With spring arriving this week, fields are showing increased activity as youth leagues get their baseball, softball and soccer seasons under way. For any youngster itching to get out on the field, that new uniform is a big deal.

"They're just beside themselves," said Tom Bushong, president of the Savage Boys and Girls Club. "They're all excited to see what [the uniforms] are going to be that season. They're full of anticipation."

Parents know what those earliest uniforms can mean: Some elementary school-age sons or daughters wear them to bed.

Sam Andelman also knows that a new uniform can make a kid feel special. County parents and players might not know his name, but Andelman's Nightmare Graphics Inc. in Columbia's Oakland Ridge Industrial Park has been designing and screen-printing athletic uniforms for 18 years.

His business does all the work for teams backed by the Howard County Department of Recreation and Parks and serves most of the county's youth organizations, as well as national groups.

For 17 years, Nightmare, which trades sometimes as Graphic Concepts, has provided T-shirts for every Maryland public school championship sponsored by the Maryland Public Secondary School Athletic Association. Andelman's business is the "vendor of choice" for USA Triathlon, based in Colorado Springs, Colo., as well as for the U.S. Jump Rope Federation.

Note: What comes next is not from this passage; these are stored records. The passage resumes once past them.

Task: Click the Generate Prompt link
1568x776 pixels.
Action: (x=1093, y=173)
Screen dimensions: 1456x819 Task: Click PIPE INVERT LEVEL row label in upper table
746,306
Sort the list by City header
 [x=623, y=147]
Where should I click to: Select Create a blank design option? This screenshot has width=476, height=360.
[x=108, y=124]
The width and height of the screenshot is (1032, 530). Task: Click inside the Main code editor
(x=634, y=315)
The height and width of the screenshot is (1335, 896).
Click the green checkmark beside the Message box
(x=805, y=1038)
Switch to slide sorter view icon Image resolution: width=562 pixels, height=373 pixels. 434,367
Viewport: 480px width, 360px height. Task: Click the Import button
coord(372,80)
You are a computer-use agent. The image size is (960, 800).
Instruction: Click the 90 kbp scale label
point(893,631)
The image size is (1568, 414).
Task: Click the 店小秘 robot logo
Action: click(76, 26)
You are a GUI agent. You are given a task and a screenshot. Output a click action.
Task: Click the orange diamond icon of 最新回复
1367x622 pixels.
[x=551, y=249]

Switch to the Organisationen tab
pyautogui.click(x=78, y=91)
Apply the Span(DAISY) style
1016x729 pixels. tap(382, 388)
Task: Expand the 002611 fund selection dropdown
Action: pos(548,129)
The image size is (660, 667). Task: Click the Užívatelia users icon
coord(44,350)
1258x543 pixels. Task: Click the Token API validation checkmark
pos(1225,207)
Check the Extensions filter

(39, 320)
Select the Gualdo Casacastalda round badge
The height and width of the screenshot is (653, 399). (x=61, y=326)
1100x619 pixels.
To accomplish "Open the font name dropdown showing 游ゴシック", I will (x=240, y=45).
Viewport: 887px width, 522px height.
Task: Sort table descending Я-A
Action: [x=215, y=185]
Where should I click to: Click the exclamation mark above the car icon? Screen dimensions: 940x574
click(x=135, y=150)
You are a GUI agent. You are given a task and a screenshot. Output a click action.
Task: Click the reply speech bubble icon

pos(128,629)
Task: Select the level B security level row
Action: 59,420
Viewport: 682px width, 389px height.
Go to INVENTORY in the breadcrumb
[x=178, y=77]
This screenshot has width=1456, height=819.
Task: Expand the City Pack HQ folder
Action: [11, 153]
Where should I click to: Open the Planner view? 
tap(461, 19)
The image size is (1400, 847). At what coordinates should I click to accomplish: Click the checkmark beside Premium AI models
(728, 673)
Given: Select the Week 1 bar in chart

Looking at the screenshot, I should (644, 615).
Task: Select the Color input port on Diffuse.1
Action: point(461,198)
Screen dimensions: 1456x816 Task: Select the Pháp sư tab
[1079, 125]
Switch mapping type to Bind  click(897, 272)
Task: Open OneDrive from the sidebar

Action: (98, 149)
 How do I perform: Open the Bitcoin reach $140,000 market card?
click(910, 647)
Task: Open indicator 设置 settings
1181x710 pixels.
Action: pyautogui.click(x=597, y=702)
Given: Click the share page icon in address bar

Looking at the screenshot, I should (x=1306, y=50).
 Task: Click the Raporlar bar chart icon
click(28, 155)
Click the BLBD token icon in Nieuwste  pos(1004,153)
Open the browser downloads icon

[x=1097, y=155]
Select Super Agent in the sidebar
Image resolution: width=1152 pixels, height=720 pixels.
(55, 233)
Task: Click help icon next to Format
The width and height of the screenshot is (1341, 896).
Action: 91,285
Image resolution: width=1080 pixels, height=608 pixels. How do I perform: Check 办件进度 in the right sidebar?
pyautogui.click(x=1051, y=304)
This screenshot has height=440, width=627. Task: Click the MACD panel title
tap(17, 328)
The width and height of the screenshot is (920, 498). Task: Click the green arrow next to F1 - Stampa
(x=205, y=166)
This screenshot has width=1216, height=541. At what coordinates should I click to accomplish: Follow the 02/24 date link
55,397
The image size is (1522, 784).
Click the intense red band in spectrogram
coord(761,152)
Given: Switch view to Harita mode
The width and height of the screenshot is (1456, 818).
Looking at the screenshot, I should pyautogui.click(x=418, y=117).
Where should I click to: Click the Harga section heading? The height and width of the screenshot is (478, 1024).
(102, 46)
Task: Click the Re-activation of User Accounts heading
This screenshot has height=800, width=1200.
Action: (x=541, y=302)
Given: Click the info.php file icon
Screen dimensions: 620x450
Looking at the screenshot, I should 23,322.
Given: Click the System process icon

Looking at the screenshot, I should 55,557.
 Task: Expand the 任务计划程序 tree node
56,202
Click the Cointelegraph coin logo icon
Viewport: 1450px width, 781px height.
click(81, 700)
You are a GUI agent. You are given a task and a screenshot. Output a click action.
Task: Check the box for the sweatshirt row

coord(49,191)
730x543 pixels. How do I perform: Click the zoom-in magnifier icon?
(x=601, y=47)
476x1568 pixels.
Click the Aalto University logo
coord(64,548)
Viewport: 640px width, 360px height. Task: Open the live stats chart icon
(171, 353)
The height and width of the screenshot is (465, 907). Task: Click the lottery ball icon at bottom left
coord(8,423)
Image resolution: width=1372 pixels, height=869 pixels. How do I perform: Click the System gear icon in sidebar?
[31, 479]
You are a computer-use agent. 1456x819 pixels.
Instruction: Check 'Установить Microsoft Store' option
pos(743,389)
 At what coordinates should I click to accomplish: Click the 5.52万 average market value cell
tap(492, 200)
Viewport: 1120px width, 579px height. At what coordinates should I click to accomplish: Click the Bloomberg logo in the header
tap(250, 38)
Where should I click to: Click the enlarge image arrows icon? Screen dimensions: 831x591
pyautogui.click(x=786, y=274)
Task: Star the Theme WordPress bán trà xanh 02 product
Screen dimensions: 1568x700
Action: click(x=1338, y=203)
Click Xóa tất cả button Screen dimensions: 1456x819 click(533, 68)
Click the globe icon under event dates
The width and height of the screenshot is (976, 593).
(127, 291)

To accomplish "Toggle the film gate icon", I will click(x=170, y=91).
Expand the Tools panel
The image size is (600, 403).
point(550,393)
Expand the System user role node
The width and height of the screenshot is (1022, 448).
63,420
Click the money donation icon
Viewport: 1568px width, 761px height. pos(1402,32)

Andelman and his 24 employees work out of a 20,000-square-foot facility and make more than 1 million impressions on gear a year, along with items such as socks, hats and jackets, and promotional specialties, awards and trophies.

"It's almost like a rite of passage," said Andelman, who has lived in Columbia 30 years. "When a kid gets his uniform each season, he feels important. Even if it's just a T-shirt, it means he's part of a team, part of a group."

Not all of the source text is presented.